Task objective:
In the records below, find the line containing "院内勉強会 (494, 2226)". Restate it and all the lines after it exactly, and omit the rest.

----------

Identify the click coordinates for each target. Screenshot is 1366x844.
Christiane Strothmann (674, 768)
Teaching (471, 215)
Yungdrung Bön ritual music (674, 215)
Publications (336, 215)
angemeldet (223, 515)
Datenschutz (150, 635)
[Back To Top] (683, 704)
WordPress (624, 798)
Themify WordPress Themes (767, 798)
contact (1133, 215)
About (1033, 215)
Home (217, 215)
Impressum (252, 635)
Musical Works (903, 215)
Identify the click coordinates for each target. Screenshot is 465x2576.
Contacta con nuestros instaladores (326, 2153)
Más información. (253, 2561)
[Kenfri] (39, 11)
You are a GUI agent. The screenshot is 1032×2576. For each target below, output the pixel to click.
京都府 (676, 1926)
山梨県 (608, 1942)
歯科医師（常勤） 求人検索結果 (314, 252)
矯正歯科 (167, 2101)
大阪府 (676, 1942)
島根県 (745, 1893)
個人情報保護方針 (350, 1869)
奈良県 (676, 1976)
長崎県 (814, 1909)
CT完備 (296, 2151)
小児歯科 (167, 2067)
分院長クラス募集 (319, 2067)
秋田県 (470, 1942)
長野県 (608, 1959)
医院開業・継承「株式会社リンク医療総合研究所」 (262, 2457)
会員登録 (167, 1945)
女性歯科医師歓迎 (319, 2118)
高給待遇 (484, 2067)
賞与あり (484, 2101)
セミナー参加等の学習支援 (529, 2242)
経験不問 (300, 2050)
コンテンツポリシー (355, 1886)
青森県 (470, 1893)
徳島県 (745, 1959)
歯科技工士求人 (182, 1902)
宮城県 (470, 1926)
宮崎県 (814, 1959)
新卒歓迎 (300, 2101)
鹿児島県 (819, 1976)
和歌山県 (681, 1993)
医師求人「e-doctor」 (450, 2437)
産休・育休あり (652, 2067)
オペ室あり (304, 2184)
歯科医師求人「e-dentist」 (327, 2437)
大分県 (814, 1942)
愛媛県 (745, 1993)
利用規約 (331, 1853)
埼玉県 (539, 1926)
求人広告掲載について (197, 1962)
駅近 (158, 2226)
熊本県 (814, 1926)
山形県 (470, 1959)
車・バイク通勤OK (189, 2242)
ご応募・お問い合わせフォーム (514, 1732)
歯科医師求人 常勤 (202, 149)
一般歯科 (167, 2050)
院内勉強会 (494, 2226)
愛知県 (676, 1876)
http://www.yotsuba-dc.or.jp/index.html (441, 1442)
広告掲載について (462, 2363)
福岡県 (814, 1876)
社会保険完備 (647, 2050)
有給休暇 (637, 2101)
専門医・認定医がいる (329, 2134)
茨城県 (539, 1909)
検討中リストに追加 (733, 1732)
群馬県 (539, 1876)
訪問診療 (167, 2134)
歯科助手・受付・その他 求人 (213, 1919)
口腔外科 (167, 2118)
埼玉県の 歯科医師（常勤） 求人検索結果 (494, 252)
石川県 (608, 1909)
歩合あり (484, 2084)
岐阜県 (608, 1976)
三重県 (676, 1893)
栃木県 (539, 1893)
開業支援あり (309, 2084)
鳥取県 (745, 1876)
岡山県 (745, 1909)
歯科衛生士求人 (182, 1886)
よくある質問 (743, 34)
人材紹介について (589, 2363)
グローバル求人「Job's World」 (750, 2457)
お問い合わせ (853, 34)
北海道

----------

Problem solution:
院内勉強会 (494, 2226)
愛知県 (676, 1876)
http://www.yotsuba-dc.or.jp/index.html (441, 1442)
広告掲載について (462, 2363)
福岡県 (814, 1876)
社会保険完備 (647, 2050)
有給休暇 (637, 2101)
専門医・認定医がいる (329, 2134)
茨城県 (539, 1909)
検討中リストに追加 (733, 1732)
群馬県 (539, 1876)
訪問診療 (167, 2134)
歯科助手・受付・その他 求人 (213, 1919)
口腔外科 (167, 2118)
埼玉県の 歯科医師（常勤） 求人検索結果 (494, 252)
石川県 (608, 1909)
歩合あり (484, 2084)
岐阜県 (608, 1976)
三重県 (676, 1893)
栃木県 (539, 1893)
開業支援あり (309, 2084)
鳥取県 (745, 1876)
岡山県 (745, 1909)
歯科衛生士求人 (182, 1886)
よくある質問 (743, 34)
人材紹介について (589, 2363)
グローバル求人「Job's World」 (750, 2457)
お問い合わせ (853, 34)
北海道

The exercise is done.